The average discharge rate during sinusoidal stimulation of 74 Psol neurons was 13.3 ± 9.5 (SD) imp/s. The average resting discharge rate for a smaller sample (n = 21) of Psol neurons was 9.6 ± 10.5 imp/s. The discrepancy between these two discharge rates reflects the stimulus-driven activity of many otherwise quiescent Psol neurons.

We measured the null plane of 47/74 Psol neurons from which we recorded and inferred the optimal response planes from these null planes. During sinusoidal vestibular stimulation about the longitudinal axis, the orientation of the head of the rabbit was systematically changed until a minimum in the evoked modulation of Psol activity was reached (Fig. 2B). On either side of the null plane the modulation of activity was phase shifted by 180° (Fig. 2, A and C). The optimal plane for the neuron illustrated in Fig. 2 aligned with the ipsilateral posterior and contralateral anterior semicircular canals (Fig. 2A).

Absence of Psol responses to horizontal vestibular stimulation

Only one neuron responded optimally to horizontal vestibular stimulation. This neuron was localized to the border between the Psol and the MVN.

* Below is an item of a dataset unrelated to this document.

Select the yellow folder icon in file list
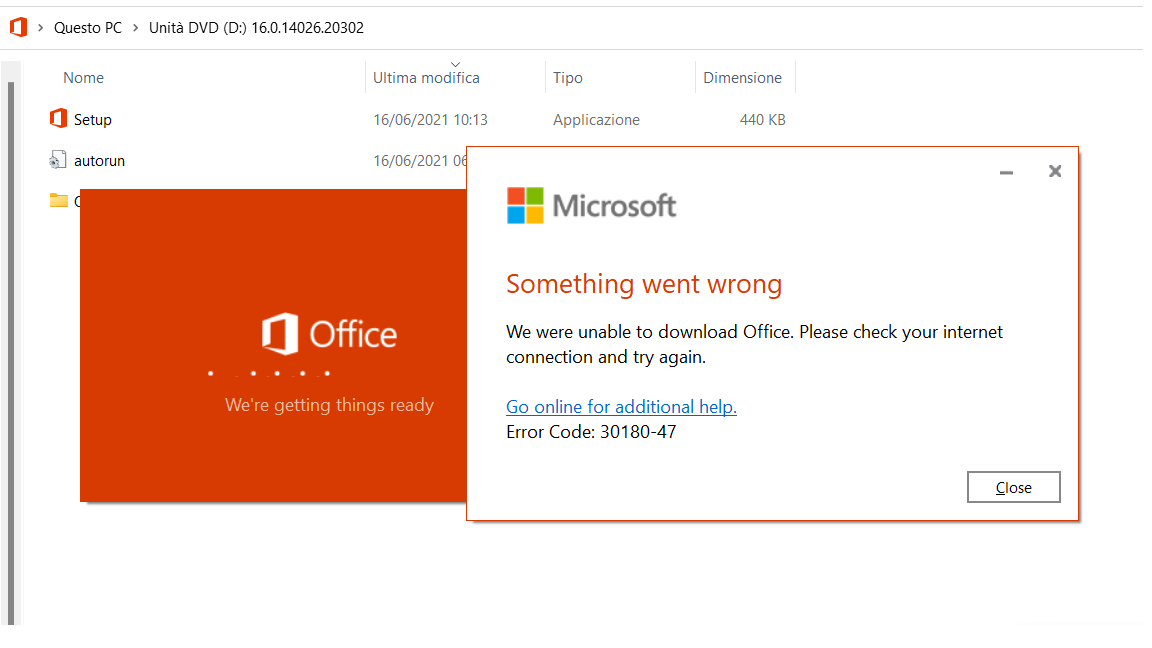 click(x=59, y=200)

Absence of optokinetic modulation of Psol neuronal activity

The activity of none of the neurons localized to Psol could be modulated by optokinetic stimulation. The absence of a modulated optokinetic response was not dependent on the particular alignment of the optokinetic stimulation. There was no modulation of Psol activity when the optokinetic stimulation axis was coaxial as well as orthogonal to the optimal axis of vestibular stimulation.

Static roll responses of Psol neurons

In addition to testing each suspected Psol neuron with vestibular sinusoids, we examined the static responses of Psol neurons using static roll-tilt (see METHODS). More than 80% of recorded Psol neurons had a positive static roll-tilt response. A subset of these neurons was also tested with periodic vestibular step stimulation. The optimal response plane for evoking activity from these neurons was based on previous testing with vestibular sinusoids. An example of a neuron that tested positive for static roll is illustrated in Fig. 3. This neuron responded when the rabbit was stepped onto its left side (Fig. 3A). A peristimulus histogram illustrating two cycles of step roll-tilt indicates that the response did not adapt during the brief (10 s) step (Fig. 3C). This neuron was localized to Psol at a level that was 1,000 µm rostral to the caudal pole of the Psol (Fig. 3, D and E).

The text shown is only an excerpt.